* Task item
Note how many lines of the material that follows include the string "computer", and state only that number.

======

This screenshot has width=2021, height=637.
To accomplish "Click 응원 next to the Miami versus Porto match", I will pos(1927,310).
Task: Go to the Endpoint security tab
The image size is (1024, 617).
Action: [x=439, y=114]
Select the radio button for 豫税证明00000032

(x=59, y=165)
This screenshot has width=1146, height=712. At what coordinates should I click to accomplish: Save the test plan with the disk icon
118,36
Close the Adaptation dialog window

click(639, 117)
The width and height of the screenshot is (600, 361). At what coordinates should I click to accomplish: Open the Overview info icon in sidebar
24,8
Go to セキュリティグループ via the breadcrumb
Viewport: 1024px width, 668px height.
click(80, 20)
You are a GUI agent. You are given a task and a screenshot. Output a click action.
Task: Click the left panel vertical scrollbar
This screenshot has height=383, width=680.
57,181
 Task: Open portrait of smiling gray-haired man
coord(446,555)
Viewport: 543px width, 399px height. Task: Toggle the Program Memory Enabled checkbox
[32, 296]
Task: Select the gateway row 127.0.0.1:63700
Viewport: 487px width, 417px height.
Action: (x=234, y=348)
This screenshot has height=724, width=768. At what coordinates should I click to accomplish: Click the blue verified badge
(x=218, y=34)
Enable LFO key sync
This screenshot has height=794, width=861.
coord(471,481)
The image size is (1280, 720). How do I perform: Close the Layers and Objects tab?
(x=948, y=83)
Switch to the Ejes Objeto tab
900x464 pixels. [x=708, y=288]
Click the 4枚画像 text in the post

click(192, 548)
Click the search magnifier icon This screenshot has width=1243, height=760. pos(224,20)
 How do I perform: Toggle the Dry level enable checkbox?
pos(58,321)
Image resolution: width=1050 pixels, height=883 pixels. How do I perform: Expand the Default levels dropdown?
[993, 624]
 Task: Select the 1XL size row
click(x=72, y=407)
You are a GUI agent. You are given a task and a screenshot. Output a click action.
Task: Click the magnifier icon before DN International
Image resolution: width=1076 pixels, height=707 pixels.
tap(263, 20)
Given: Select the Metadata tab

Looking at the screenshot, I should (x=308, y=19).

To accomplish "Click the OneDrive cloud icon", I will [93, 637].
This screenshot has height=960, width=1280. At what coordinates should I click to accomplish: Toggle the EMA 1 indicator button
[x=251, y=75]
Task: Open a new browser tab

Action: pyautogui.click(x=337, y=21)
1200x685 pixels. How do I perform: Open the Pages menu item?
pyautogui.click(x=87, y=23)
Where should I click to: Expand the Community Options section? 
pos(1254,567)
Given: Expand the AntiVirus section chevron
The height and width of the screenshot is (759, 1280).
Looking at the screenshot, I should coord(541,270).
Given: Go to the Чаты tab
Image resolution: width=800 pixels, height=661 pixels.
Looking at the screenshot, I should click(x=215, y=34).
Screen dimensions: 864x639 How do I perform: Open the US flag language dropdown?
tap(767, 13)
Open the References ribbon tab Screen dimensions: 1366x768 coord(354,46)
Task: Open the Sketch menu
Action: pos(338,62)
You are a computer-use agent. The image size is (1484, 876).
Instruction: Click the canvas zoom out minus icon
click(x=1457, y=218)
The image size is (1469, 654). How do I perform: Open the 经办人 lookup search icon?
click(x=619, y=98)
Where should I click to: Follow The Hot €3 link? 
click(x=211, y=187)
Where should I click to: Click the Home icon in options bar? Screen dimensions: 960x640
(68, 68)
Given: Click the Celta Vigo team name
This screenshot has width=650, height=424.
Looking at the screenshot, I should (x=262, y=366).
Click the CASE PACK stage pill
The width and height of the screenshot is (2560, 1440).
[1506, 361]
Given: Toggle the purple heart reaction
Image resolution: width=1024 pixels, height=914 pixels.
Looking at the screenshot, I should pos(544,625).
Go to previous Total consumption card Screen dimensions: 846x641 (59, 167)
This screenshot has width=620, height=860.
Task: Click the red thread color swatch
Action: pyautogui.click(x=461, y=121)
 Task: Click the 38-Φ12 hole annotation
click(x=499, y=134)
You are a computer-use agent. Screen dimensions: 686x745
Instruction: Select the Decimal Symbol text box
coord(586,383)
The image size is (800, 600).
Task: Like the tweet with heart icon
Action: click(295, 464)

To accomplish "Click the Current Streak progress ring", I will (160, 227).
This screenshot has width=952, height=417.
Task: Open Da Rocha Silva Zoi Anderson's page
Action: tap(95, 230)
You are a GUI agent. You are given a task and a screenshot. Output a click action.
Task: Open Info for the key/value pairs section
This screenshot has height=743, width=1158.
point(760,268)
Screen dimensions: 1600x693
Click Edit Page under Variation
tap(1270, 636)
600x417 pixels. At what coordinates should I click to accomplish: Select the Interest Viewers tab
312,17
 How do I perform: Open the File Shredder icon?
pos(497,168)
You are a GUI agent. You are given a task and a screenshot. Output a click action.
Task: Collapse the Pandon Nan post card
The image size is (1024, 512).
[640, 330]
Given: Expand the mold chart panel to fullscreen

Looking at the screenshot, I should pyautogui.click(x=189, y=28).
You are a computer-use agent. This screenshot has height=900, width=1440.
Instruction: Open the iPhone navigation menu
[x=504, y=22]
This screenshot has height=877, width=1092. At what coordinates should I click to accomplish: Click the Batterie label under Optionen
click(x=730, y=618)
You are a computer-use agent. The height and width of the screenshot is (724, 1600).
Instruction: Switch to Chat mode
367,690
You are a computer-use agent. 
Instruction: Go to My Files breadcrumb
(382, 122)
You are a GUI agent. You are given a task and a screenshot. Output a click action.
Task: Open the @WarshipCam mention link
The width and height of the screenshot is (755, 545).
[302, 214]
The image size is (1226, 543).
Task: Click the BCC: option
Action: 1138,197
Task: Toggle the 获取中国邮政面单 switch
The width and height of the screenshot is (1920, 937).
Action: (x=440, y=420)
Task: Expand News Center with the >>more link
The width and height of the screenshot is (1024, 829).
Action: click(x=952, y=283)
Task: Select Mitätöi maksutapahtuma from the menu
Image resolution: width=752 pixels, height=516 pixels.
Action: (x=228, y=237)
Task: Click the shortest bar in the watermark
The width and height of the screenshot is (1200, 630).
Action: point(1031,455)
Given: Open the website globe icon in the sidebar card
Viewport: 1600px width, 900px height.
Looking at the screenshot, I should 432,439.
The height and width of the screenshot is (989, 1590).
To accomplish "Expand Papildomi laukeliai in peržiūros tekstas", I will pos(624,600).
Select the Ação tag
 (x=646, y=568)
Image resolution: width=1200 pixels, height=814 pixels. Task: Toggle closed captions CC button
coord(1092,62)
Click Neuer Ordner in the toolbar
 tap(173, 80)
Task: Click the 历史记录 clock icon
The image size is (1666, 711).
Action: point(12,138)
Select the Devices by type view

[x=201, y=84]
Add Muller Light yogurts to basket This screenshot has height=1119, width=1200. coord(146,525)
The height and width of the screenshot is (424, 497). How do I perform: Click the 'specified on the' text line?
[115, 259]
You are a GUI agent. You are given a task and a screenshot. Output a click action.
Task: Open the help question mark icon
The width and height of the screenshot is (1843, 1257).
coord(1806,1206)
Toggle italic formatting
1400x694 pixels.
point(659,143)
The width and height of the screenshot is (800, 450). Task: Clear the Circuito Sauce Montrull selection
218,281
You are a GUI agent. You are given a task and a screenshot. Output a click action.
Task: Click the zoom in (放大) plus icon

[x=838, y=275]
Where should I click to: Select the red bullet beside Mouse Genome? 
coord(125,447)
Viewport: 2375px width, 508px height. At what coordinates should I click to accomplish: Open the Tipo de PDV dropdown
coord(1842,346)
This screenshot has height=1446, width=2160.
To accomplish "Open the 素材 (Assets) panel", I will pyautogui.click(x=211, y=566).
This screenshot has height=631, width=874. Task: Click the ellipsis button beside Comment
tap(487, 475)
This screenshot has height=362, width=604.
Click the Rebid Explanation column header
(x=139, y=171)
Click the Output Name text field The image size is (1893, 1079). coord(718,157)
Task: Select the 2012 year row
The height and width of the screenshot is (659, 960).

======

* Response
5